** RECORDS SUPPLIED follows **
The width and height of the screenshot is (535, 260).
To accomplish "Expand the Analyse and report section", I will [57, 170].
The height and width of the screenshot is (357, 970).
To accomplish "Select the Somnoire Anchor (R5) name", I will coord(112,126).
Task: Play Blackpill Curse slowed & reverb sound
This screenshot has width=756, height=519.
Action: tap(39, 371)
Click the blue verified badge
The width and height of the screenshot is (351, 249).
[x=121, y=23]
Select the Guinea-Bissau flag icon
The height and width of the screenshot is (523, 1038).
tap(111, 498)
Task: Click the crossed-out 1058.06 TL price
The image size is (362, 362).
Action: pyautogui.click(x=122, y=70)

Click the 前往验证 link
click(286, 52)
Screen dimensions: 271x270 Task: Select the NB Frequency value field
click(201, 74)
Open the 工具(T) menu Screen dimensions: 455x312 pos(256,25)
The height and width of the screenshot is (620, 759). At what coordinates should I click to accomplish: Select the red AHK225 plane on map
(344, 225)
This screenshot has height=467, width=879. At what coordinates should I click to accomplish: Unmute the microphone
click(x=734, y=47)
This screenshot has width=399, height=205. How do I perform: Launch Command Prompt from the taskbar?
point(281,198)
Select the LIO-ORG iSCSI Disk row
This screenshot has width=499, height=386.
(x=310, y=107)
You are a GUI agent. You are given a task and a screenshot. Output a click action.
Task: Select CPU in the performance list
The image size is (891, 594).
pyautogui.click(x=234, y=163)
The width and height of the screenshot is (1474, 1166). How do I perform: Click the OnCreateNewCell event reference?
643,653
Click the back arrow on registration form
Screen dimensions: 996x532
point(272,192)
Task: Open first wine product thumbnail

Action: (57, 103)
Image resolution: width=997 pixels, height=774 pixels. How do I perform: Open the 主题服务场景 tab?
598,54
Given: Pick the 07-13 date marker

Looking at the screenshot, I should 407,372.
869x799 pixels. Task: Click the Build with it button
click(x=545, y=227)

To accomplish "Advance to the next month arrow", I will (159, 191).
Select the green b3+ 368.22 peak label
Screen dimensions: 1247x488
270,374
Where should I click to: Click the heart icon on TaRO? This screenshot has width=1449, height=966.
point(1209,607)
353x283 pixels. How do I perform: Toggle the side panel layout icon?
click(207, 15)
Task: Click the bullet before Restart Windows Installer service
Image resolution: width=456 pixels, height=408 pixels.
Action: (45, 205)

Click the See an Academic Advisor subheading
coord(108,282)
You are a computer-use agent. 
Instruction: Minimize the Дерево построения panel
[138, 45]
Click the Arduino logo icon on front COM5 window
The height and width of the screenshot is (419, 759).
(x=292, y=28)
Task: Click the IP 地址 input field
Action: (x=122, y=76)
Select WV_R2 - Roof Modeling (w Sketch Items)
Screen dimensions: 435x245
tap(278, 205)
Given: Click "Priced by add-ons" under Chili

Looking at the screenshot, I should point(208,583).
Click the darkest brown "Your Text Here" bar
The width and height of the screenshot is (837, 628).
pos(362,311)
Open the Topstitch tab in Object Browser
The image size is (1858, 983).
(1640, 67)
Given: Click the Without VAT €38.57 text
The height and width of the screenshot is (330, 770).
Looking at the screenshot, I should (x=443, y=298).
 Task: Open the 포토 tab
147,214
** End of RECORDS SUPPLIED **
◆ HOW TO COMPLETE THIS TASK ◆
In the entries above, identify each line that includes the string "agent", then copy it.

◆ ANSWER FOR THE TASK ◆
You are a GUI agent. You are given a task and a screenshot. Output a click action.
You are a computer-use agent. 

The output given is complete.